In this age of over-exposure and cameras seemingly located on every corner, "mystery" is quite rare now-a-days. But this is more of a terrestrial occurrence than an aquatic one. For instance, we've explored more of our orbiting moon's surface than we have of Earth's deep seas. This week, one such mystery was captured in a still-frame―a mother thresher shark giving birth to her pup.

"[T]he first record of any oceanic species giving birth," said Dr. Simon Oliver from the University of Chester. "One of [our team] is a photographer―Attila Kaszo. He took the picture of the shark, and when he processed the image and showed it to me, I freaked out."

The photograph was recently published in Journal of the International Society for Reef Studies.

Thresher sharks are large pelagic organisms (preferring to roam the open oceans) that primarily feed on small-to-medium sized fish. The common name "thresher shark" is actually an umbrella taxonomy, referring to three extant species of the genus Alopias: the pelagic, bigeye, and common thresher shark. Given the open ocean backdrop and geographic description where the animal was photographed, it can be intelligently inferred that the shark pictured giving birth is indeed a pelagic thresher shark (Alopias pelagicus).

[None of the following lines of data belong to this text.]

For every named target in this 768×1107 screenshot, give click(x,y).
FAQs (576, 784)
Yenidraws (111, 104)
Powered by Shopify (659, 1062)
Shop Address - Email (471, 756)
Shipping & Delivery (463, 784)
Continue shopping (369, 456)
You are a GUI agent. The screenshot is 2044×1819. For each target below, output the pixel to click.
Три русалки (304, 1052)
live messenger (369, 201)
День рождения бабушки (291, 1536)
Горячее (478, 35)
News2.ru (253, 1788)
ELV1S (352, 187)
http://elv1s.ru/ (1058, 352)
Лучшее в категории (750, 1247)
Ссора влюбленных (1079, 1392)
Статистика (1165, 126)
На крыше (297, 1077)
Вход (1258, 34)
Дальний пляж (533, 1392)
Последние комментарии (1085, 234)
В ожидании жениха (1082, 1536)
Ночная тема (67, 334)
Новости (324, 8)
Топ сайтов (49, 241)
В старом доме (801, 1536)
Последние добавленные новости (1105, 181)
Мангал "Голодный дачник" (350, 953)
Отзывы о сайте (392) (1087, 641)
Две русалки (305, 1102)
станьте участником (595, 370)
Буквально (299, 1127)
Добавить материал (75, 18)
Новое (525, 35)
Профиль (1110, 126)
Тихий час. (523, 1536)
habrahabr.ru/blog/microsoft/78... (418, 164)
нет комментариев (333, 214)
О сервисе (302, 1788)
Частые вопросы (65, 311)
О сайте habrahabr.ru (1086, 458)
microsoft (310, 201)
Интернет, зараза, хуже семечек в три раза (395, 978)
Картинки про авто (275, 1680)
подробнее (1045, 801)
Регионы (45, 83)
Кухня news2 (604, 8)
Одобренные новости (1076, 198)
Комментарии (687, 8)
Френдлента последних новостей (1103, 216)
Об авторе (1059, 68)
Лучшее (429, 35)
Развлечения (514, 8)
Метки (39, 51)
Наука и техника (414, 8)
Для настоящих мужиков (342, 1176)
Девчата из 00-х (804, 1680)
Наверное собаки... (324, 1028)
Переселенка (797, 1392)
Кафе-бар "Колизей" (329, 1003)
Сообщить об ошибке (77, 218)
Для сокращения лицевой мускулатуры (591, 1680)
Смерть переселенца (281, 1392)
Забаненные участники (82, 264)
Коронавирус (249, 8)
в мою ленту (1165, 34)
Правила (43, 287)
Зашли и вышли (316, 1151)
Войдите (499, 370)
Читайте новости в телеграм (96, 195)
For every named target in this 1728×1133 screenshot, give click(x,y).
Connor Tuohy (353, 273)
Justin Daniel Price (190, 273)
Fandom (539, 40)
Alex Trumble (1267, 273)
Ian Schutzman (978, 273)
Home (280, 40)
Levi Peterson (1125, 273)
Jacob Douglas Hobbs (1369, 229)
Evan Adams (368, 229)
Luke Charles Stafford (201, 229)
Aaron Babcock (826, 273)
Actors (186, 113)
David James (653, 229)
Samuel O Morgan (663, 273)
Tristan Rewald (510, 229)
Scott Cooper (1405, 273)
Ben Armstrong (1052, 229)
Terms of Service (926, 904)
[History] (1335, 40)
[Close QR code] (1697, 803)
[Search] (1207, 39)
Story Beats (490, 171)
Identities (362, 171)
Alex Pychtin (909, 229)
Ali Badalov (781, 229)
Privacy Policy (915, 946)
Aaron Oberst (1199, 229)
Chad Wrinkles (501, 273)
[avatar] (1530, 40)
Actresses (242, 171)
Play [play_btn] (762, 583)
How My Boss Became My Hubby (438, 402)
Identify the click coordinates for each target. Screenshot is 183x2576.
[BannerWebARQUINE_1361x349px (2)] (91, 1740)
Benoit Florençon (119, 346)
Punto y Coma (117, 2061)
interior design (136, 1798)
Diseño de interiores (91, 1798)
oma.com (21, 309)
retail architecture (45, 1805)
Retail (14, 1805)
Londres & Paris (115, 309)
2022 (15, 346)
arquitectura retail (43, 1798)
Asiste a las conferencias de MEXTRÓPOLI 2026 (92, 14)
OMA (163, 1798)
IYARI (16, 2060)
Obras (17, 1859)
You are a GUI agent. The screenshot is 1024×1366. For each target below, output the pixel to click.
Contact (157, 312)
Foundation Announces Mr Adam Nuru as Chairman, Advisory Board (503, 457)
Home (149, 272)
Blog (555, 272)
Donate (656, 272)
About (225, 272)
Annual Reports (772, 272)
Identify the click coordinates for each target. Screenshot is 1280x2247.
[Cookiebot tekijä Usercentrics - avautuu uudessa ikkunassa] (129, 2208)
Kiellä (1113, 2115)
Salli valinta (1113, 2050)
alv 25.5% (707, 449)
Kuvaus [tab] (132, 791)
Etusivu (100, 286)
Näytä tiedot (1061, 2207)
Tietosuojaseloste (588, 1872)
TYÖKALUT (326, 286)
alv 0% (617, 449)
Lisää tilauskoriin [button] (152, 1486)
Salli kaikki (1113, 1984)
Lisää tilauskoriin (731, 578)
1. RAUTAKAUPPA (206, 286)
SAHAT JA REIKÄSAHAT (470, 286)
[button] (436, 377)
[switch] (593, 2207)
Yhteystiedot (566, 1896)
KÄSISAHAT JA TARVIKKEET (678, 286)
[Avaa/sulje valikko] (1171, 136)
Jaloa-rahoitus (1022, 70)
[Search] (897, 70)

"It may well be, or at least the first time that the event has been photographed, but this is always difficult to say definitively," Oliver says.

Thresher sharks received their ubiquitous name by their predatory habits. Unlike any other known shark species, thresher sharks will us their whip-like tail to swat-and-swipe at schools of fish, stunning the impaled individuals. Once the stunned individuals are located, the thresher shark then consumes the still-alive prey.

Like numerous shark species today, thresher sharks are under great commercial threat. Millions-upon-millions of these cartilaginous fish are "finned" each year for the culinary trade. Finning is the practice of cutting-off the fins of still-living sharks, then throwing their mutilated bodies back into the ocean to squirm-and-sink to the bottom, dying of blood loss and/or suffocation.

All three thresher shark species are listed as either "Threatened" or "Vulnerable" to extinction by the IUCN Red List of Threatened Species.